→ Directions
Please print the entries below exactly, from the line with "The image size is (900, 625)." through the line with "Click the green", including both of those lines and leaving out all others.

→ Information shown
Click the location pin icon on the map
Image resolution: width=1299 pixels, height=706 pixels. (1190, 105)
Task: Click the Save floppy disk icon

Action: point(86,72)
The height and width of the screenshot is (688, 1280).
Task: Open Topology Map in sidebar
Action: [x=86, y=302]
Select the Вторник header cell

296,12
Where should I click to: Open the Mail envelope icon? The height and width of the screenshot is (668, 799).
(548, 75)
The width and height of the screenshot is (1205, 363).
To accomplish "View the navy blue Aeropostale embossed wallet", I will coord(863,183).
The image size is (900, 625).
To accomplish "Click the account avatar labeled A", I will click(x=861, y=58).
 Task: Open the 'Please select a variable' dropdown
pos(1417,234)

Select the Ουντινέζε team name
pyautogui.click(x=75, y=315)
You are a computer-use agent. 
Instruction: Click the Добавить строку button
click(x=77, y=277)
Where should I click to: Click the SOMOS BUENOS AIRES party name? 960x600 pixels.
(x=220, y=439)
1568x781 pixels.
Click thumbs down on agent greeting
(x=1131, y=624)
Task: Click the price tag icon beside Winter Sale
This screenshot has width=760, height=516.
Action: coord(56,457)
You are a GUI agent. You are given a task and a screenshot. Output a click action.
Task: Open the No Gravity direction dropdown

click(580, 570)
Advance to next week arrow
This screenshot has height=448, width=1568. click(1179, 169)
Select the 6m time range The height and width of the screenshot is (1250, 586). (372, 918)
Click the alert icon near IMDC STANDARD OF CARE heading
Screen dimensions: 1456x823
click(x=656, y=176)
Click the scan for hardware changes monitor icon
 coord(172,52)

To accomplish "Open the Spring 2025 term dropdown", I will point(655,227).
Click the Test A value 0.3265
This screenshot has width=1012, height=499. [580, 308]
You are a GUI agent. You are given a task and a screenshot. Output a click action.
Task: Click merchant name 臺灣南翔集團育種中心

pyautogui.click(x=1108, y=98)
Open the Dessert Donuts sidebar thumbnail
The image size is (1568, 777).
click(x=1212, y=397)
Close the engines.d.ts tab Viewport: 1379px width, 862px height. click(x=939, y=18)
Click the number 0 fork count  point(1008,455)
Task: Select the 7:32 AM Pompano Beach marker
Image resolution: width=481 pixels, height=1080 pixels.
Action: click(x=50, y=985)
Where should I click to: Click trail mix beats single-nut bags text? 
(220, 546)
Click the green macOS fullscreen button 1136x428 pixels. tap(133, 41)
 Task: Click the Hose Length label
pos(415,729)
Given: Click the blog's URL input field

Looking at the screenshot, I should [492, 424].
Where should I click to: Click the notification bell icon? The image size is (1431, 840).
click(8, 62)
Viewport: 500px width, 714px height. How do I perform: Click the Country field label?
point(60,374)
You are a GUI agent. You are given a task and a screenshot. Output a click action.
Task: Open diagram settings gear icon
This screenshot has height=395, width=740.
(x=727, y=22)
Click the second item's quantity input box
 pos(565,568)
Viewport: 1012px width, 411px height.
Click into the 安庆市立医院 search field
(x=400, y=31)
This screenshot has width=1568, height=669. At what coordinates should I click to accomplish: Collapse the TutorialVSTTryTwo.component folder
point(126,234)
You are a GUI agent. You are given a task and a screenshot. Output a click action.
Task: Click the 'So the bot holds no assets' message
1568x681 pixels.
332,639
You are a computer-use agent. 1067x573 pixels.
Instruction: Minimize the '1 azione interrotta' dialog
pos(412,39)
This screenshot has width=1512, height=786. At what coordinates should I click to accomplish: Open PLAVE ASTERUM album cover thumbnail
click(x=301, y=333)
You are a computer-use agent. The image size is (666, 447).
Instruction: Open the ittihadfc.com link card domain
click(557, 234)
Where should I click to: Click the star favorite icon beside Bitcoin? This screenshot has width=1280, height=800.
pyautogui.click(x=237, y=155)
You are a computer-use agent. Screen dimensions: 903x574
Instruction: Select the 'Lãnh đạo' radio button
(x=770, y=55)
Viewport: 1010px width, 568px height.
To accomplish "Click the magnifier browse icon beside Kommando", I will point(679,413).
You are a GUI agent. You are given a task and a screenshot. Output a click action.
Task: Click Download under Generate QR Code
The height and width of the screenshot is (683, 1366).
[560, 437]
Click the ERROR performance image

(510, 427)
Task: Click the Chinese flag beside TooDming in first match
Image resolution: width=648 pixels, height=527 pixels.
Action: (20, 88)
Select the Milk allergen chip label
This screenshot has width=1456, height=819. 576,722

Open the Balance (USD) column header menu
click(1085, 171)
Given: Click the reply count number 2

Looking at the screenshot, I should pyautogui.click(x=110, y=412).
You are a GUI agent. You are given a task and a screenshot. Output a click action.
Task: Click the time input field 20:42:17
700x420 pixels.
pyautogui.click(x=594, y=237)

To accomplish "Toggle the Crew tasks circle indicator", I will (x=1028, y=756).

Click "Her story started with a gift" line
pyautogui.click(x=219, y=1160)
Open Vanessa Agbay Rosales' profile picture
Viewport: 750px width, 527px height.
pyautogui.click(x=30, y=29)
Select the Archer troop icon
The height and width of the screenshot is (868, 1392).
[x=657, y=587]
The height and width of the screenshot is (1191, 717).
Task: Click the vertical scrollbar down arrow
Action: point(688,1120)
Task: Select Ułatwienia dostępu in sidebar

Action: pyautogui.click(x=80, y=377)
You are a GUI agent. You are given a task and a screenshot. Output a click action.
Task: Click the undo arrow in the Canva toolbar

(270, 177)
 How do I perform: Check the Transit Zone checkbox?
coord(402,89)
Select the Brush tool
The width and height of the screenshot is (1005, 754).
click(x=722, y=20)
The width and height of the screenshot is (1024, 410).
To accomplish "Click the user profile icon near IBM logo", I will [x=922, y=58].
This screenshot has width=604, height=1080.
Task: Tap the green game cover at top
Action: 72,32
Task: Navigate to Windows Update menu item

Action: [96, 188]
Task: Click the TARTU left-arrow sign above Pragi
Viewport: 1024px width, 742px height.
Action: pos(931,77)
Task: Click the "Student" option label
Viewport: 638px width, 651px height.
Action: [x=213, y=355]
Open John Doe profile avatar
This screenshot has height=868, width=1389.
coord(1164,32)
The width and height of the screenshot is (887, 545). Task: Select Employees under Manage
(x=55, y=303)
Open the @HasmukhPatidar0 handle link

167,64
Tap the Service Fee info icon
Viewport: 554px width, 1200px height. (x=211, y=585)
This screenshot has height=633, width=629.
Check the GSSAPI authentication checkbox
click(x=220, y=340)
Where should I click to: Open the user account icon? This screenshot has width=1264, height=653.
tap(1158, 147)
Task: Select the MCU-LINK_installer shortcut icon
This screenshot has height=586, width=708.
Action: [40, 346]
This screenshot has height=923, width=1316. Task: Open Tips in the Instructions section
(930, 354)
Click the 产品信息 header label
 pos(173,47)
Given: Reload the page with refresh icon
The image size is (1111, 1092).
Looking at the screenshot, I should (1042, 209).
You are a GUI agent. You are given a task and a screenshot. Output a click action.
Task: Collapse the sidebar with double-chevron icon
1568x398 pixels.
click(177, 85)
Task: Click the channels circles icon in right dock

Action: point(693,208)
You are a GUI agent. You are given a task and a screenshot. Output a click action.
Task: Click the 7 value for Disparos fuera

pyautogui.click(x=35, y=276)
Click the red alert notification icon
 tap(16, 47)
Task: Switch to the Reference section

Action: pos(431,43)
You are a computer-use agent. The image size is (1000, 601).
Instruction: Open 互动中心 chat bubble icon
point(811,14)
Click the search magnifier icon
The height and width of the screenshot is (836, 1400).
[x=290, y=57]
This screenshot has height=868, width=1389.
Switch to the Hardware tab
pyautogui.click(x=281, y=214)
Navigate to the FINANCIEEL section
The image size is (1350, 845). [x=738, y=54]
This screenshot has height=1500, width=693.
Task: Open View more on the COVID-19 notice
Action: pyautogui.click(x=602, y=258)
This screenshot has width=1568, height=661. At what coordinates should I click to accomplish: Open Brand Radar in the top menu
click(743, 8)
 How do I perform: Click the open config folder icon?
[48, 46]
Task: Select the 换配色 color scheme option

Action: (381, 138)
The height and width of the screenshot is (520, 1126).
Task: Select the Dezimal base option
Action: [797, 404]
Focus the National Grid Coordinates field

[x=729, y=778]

→ Answer for the task
The image size is (900, 625).
To accomplish "Click the account avatar labeled A", I will click(x=861, y=58).
 Task: Open the 'Please select a variable' dropdown
pos(1417,234)

Select the Ουντινέζε team name
pyautogui.click(x=75, y=315)
You are a computer-use agent. 
Instruction: Click the Добавить строку button
click(x=77, y=277)
Where should I click to: Click the SOMOS BUENOS AIRES party name? 960x600 pixels.
(x=220, y=439)
1568x781 pixels.
Click thumbs down on agent greeting
(x=1131, y=624)
Task: Click the price tag icon beside Winter Sale
This screenshot has width=760, height=516.
Action: coord(56,457)
You are a GUI agent. You are given a task and a screenshot. Output a click action.
Task: Open the No Gravity direction dropdown

click(580, 570)
Advance to next week arrow
This screenshot has height=448, width=1568. click(1179, 169)
Select the 6m time range The height and width of the screenshot is (1250, 586). (372, 918)
Click the alert icon near IMDC STANDARD OF CARE heading
Screen dimensions: 1456x823
click(x=656, y=176)
Click the scan for hardware changes monitor icon
 coord(172,52)

To accomplish "Open the Spring 2025 term dropdown", I will point(655,227).
Click the Test A value 0.3265
This screenshot has width=1012, height=499. [580, 308]
You are a GUI agent. You are given a task and a screenshot. Output a click action.
Task: Click merchant name 臺灣南翔集團育種中心

pyautogui.click(x=1108, y=98)
Open the Dessert Donuts sidebar thumbnail
The image size is (1568, 777).
click(x=1212, y=397)
Close the engines.d.ts tab Viewport: 1379px width, 862px height. click(x=939, y=18)
Click the number 0 fork count  point(1008,455)
Task: Select the 7:32 AM Pompano Beach marker
Image resolution: width=481 pixels, height=1080 pixels.
Action: click(x=50, y=985)
Where should I click to: Click trail mix beats single-nut bags text? 
(220, 546)
Click the green macOS fullscreen button 1136x428 pixels. tap(133, 41)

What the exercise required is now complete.